Brad Childress had been working as an offensive assistant in college football or the NFL more more than a quarter century, the last four of them as the offensive coordinator for a successful Eagles team.

He was 49 and hoping for a shot at being a head coach. Philadelphia's 2005 season ended on New Year's Day, a Sunday.

"I can remember, the last player had walked out of my office on the Monday after the game. I was getting in front of the guys after the season was finished," Childress recalled on Wednesday's Daily Delivery podcast. "Half an hour later, Zygi and Mark Wilf and Rob Brzezinski and Kevin Warren were on a conference call. They said, we want you to interview. I said, 'Look the guy just left my office an hour ago. What does tomorrow look like?' They said, 'Well we have a plane sitting for you right now. We'd like for you to get on that plane tonight'."

So Childress hustled home, took a shower, packed a bag, and left Philadelphia for the Twin Cities in the dead of winter. He arrived Monday night.

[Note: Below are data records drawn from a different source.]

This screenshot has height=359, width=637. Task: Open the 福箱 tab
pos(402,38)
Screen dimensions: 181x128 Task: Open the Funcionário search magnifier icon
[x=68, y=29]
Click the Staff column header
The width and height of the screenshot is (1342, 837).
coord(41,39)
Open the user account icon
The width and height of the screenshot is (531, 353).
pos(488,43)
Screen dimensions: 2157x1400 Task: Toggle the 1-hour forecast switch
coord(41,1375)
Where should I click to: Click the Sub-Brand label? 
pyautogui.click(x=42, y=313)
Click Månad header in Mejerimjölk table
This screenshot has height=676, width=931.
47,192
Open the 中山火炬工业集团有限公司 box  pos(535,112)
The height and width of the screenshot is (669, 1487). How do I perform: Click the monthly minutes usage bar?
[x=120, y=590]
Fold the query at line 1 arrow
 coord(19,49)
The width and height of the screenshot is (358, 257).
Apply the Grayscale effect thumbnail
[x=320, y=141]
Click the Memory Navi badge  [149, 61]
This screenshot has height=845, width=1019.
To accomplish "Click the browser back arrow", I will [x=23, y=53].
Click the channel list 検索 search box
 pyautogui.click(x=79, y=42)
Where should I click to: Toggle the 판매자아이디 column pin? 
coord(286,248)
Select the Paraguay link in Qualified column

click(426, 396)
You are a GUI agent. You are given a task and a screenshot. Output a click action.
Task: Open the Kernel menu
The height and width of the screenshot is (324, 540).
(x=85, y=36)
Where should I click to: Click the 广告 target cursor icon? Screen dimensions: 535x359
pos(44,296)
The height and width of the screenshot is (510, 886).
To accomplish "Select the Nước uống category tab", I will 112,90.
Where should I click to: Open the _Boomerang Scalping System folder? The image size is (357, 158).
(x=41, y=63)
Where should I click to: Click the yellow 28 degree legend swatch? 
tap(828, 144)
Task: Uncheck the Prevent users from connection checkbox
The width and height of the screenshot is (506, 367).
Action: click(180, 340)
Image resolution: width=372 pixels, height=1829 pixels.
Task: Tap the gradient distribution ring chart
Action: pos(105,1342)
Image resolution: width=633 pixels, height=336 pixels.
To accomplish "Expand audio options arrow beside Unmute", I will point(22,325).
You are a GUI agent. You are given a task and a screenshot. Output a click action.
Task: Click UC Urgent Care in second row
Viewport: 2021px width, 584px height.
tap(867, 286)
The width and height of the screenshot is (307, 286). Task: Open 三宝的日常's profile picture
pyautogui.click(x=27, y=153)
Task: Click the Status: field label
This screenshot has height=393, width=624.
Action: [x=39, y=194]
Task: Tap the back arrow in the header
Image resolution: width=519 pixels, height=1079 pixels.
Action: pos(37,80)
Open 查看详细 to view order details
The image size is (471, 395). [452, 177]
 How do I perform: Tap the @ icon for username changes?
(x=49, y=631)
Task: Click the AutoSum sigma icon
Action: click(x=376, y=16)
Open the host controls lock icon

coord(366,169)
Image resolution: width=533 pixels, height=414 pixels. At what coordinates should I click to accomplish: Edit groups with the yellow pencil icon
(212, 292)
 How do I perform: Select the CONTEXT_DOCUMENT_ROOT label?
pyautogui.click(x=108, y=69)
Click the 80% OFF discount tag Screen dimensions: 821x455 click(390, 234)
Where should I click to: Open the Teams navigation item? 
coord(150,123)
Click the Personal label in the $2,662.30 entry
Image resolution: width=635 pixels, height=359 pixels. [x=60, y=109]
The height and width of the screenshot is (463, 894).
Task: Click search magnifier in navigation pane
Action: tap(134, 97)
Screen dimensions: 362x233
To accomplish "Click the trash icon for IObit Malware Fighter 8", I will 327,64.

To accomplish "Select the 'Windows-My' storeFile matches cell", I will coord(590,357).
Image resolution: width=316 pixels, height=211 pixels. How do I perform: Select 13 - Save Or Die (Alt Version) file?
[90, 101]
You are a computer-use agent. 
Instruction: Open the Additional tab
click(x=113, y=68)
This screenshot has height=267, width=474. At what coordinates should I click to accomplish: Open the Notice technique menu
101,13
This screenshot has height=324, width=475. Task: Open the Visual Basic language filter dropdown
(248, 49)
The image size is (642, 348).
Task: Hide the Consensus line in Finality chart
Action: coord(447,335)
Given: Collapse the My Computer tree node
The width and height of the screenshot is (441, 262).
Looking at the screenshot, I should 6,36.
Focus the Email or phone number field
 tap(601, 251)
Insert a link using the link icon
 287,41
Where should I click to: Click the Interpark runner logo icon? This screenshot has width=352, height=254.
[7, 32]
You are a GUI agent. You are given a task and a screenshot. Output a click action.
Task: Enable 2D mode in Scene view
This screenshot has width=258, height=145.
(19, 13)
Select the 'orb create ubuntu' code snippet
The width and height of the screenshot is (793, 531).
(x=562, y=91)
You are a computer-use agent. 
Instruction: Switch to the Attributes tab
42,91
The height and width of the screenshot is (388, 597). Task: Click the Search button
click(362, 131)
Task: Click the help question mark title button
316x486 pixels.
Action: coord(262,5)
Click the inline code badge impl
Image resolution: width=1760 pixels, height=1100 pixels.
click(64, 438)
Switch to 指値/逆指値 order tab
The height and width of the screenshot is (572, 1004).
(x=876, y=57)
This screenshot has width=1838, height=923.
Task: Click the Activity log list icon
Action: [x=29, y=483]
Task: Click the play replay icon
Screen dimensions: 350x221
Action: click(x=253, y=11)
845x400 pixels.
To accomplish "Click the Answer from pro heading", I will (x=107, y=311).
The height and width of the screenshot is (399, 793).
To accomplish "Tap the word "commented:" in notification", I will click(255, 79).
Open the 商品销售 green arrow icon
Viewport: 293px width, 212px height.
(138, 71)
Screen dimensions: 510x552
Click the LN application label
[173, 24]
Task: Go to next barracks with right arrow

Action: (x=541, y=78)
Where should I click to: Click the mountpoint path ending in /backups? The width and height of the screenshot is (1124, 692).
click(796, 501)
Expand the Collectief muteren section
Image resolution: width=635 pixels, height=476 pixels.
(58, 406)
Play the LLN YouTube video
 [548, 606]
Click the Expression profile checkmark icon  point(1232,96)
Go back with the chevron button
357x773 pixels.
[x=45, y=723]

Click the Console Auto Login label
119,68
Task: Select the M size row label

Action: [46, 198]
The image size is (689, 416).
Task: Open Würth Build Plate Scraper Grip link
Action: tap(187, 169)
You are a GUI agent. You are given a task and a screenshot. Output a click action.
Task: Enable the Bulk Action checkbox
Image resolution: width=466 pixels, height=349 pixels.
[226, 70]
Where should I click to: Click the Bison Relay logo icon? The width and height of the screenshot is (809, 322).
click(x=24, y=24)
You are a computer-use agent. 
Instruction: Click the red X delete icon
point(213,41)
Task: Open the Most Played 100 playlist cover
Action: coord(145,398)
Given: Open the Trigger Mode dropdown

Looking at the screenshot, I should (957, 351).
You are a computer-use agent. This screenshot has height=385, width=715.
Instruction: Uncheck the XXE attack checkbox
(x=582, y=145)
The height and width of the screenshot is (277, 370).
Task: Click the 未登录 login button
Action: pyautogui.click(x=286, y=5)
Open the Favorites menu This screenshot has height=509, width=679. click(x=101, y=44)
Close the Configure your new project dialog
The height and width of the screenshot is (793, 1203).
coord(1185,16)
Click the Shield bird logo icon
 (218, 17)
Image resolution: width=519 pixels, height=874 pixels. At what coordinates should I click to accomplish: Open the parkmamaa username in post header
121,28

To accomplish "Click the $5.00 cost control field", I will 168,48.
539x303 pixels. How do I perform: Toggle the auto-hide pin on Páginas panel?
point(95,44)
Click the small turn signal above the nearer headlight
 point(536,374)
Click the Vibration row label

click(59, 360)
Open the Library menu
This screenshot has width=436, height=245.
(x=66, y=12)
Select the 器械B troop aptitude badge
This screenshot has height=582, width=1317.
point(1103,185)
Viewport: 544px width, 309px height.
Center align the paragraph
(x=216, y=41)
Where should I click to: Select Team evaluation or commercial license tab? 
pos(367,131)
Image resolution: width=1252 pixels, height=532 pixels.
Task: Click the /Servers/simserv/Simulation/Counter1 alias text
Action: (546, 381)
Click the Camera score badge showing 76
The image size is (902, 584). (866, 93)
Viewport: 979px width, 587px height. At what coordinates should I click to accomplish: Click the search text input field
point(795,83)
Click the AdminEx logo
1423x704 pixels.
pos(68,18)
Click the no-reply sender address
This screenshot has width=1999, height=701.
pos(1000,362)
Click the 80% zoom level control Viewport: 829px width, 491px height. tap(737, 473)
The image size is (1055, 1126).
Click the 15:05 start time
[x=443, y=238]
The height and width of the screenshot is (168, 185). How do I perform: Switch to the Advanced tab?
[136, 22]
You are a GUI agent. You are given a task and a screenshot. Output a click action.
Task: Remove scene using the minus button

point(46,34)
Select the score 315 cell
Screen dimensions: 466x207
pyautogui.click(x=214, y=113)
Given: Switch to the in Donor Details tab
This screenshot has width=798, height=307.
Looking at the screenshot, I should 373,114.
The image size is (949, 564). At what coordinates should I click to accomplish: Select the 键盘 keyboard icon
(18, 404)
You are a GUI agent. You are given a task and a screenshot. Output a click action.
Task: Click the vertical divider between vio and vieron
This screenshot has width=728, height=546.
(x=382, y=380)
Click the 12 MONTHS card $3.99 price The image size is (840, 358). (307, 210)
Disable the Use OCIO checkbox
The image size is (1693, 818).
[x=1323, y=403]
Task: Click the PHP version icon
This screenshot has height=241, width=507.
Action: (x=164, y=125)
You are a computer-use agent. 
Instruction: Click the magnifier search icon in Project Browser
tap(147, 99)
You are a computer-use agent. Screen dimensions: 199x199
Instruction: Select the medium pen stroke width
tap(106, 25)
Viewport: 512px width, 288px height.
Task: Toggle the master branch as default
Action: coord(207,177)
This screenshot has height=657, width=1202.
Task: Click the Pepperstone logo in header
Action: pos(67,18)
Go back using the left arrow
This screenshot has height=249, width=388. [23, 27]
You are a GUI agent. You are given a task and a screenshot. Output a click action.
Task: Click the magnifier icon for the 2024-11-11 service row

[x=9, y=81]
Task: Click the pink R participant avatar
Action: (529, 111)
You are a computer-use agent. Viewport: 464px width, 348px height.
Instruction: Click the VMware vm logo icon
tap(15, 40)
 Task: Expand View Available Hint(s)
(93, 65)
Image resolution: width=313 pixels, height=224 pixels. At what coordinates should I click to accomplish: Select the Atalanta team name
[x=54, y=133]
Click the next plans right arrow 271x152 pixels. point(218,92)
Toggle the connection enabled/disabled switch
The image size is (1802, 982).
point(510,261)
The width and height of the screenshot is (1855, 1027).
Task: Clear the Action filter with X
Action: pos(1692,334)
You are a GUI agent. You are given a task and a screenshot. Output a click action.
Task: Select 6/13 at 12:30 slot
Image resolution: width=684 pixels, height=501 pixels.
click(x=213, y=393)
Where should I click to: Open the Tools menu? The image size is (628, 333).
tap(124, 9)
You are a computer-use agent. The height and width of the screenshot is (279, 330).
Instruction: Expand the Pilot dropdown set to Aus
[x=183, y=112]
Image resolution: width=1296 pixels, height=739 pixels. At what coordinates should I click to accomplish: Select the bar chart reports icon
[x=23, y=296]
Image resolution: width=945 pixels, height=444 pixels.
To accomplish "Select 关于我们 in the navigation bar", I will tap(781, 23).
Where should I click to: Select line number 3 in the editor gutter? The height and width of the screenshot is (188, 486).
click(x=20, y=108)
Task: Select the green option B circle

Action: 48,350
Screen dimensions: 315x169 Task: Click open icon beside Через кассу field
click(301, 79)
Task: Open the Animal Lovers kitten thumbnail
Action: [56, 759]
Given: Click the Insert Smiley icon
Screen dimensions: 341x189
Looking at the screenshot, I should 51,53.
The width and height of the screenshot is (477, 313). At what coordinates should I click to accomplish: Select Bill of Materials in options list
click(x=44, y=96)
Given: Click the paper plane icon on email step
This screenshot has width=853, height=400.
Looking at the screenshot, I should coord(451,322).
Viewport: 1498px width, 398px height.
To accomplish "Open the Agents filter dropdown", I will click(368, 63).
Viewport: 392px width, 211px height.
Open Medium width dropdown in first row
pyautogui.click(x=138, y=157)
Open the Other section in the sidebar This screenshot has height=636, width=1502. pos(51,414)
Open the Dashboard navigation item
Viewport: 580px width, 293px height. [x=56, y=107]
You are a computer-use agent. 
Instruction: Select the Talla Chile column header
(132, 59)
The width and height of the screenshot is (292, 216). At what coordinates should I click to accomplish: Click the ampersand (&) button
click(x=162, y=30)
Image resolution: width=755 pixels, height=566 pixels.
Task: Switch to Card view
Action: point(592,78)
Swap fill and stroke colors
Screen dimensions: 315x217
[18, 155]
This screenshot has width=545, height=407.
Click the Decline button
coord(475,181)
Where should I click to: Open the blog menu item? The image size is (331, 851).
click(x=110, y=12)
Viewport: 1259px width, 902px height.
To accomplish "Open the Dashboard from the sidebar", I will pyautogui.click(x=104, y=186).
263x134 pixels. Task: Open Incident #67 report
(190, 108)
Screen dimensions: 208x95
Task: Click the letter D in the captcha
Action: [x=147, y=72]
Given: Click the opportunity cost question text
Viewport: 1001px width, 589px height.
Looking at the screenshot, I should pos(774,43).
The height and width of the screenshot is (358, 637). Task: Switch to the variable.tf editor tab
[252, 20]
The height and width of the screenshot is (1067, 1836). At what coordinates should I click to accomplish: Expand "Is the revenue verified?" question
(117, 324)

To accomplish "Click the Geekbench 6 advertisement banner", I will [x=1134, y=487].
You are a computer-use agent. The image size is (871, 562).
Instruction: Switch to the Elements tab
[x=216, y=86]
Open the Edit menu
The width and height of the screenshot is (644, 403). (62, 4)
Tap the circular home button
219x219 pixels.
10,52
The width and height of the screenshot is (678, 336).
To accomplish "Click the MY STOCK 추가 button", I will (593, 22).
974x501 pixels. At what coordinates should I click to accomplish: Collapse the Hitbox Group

"The interview started at maybe 8:30 or 9 p.m. Central time," Childress said. "We talked until about 2:30 in the morning that first night and it continued to the next day. They said one caveat: Do you care if Bud Grant comes and sits in on the meeting. I was a little wide-eyed. That's like saying how about Vince Lombardi comes and watch your interview. But Bud was tremendous. He didn't say much. It was like E.F. Hutton. When he spoke everyone looked down at that end of the table and listened."

Childress was able to pull Grant aside to get his perspective on the Wilf family even though they were relatively new to each other.

"I think the thing you lose sight of is that you're interviewing with them for their job but at the same time ... you're getting ready to take a job and you want to know who you're throwing in with," Childress said.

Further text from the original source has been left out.